A prova da união estável perante o INSS para obtenção da pensão por morte.

Débora May Pelegrim –

A União Estável foi reconhecida a partir da Constituição Federal de 88. Em 1994 foi criada uma lei que estipulou o prazo de cinco anos para reconhecer a união estável e também disciplinou o direito aos companheiros a alimentos e a sucessão. Outra lei em 1996 reconheceu a união estável mesmo que um ou ambos tenham impedimento para o casamento.

Reconhecida como entidade familiar, a União Estável deve ser convivência pública, contínua e duradoura e estabelecida com o objetivo de constituição de família como dispões o artigo 1.723 do Código Civil Brasileiro.

Hoje em dia não é mais exigido lapso temporal da união estável, vai depender do caso concreto provar que vivem uma união pública, continua, duradoura e com o objetivo de constituição de uma família.

Com o falecimento do companheiro (a) se inicia a comprovação para aqueles que não são casados no civil de demonstrar a convivência em união estável para receber a pensão por morte.

Estão elencados no Decreto 3048/99, art. 22§ 3º, os requisitos que comprovam a condição de dependentes sendo necessário no mínimo, senão vejamos:

Art. 22. A inscrição do dependente do segurado será promovida quando do requerimento do benefício a que tiver direito, mediante a apresentação dos seguintes documentos:

  • Para comprovação do vínculo e da dependência econômica, conforme o caso, devem ser apresentados no mínimo três dos seguintes documentos:

I – certidão de nascimento de filho havido em comum;

II – certidão de casamento religioso;

III- declaração do imposto de renda do segurado, em que conste o interessado como seu dependente;

IV – disposições testamentárias;

VI – declaração especial feita perante tabelião;

VII – prova de mesmo domicílio;

VIII – prova de encargos domésticos evidentes e existência de sociedade ou comunhão nos atos da vida civil;

IX – procuração ou fiança reciprocamente outorgada;

X – conta bancária conjunta;

XI – registro em associação de qualquer natureza, onde conste o interessado como dependente do segurado;

XII – anotação constante de ficha ou livro de registro de empregados;

XIII- apólice de seguro da qual conste o segurado como instituidor do seguro e a pessoa interessada como sua beneficiária;

XIV – ficha de tratamento em instituição de assistência médica, da qual conste o segurado como responsável;

XV – escritura de compra e venda de imóvel pelo segurado em nome de dependente;

XVI – declaração de não emancipação do dependente menor de vinte e um anos; ou XVII – quaisquer outros que possam levar à convicção do fato a comprovar.”
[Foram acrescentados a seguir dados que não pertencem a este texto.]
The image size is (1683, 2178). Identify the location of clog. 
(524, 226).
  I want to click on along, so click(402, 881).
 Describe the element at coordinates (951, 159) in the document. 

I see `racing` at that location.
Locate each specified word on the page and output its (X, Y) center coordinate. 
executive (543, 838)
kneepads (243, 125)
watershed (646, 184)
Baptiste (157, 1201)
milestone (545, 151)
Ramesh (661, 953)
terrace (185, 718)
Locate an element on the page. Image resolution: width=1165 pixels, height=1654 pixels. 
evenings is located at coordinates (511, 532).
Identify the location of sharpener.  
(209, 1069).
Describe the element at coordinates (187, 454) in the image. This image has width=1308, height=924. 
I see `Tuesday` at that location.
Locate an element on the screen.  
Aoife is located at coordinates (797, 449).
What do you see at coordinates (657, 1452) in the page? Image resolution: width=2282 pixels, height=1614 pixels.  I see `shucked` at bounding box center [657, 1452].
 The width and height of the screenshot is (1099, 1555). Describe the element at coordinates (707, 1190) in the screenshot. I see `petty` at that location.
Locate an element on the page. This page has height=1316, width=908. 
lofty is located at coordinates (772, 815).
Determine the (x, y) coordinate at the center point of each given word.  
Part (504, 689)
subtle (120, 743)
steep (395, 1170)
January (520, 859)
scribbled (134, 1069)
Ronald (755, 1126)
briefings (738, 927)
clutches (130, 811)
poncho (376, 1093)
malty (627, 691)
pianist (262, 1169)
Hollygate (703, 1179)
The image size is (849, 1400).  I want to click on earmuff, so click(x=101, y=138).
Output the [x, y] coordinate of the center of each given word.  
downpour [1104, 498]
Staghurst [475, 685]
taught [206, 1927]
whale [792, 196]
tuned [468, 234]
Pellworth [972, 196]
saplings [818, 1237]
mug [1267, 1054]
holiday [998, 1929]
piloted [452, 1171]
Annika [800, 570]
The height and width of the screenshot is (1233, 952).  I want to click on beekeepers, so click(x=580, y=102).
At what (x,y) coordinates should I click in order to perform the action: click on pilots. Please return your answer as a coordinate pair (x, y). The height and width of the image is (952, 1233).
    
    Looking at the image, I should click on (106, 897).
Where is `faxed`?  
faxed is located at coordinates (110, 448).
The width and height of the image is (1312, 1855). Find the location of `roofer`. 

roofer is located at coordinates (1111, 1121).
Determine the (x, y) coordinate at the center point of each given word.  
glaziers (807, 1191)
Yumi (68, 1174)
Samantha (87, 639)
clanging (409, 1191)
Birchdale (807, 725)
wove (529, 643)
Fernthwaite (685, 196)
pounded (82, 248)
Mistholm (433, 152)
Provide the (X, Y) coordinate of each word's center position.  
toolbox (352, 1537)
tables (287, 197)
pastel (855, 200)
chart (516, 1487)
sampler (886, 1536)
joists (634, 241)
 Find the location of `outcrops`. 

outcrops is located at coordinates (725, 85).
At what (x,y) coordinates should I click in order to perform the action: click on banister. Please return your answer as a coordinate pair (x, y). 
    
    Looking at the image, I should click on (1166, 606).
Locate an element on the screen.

Mesmo após a apresentação das provas, caso o INSS não deferir o pedido, pode-se produzir a prova testemunhal deliberada como justificação administrativa. Se por ventura haja continuação da negativa, poderá entrar com um processo judicial para que o juízo reconheça a união estável através das provas já produzidas, a fim de garantir o que lhe é de direito.

Autora: Débora May Pelegrim, Advogada, colaboradora do Escritório Giovani Duarte Oliveira Advogados Associados, na área de Direito de Família e Sucessões.